▸ PROVIDED ENTRIES
------

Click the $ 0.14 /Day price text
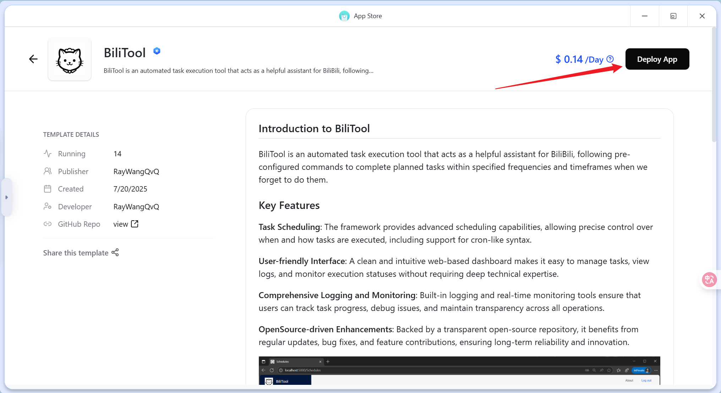This screenshot has width=721, height=393. pyautogui.click(x=579, y=59)
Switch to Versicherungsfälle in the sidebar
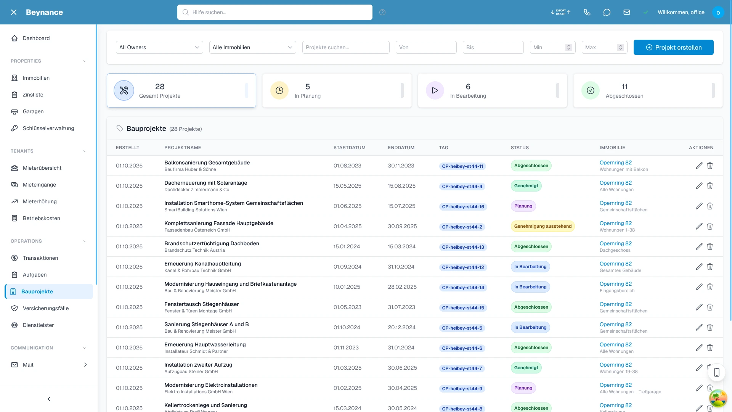The height and width of the screenshot is (412, 732). pyautogui.click(x=45, y=308)
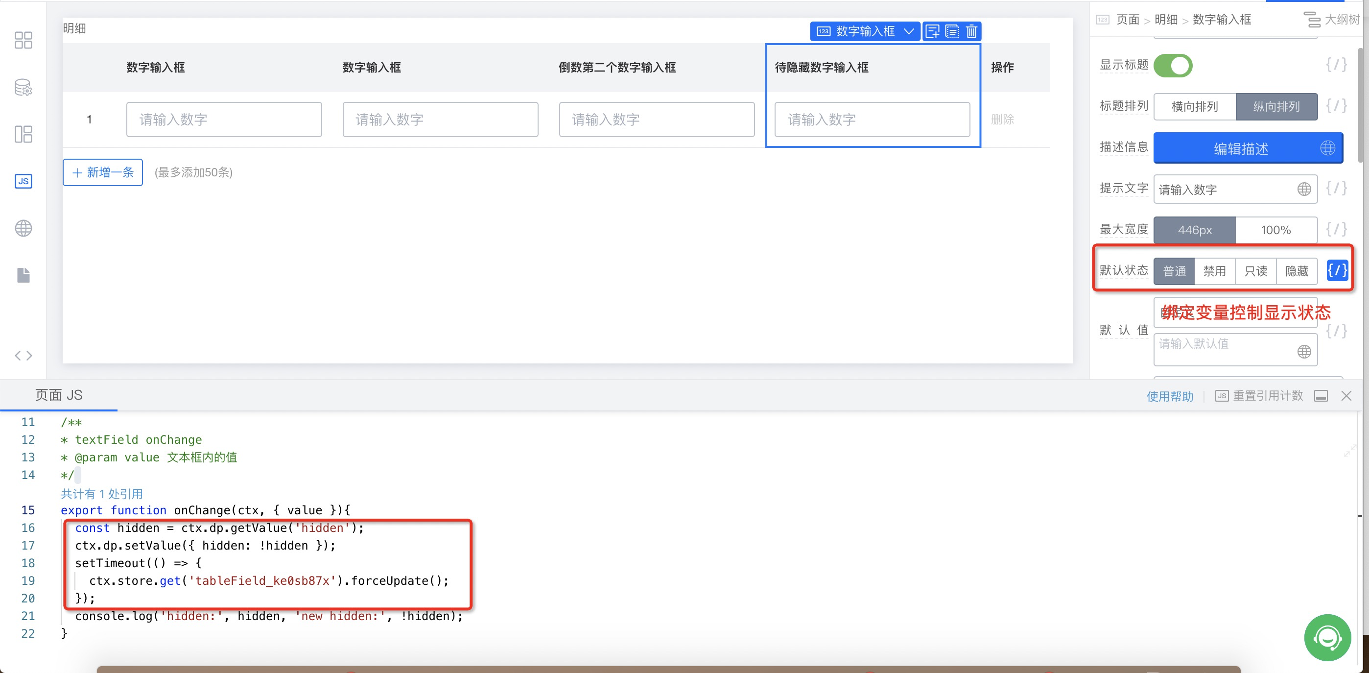Select 横向排列 title layout option

coord(1195,106)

------

▸ WHAT IS NEEDED
Print all entries exactly. The images do not belong in the copy.

▸ WRITTEN RESPONSE
Click the $ 0.14 /Day price text
This screenshot has width=721, height=393. pyautogui.click(x=579, y=59)
Switch to Versicherungsfälle in the sidebar
The height and width of the screenshot is (412, 732). pyautogui.click(x=45, y=308)
Select 横向排列 title layout option

coord(1195,106)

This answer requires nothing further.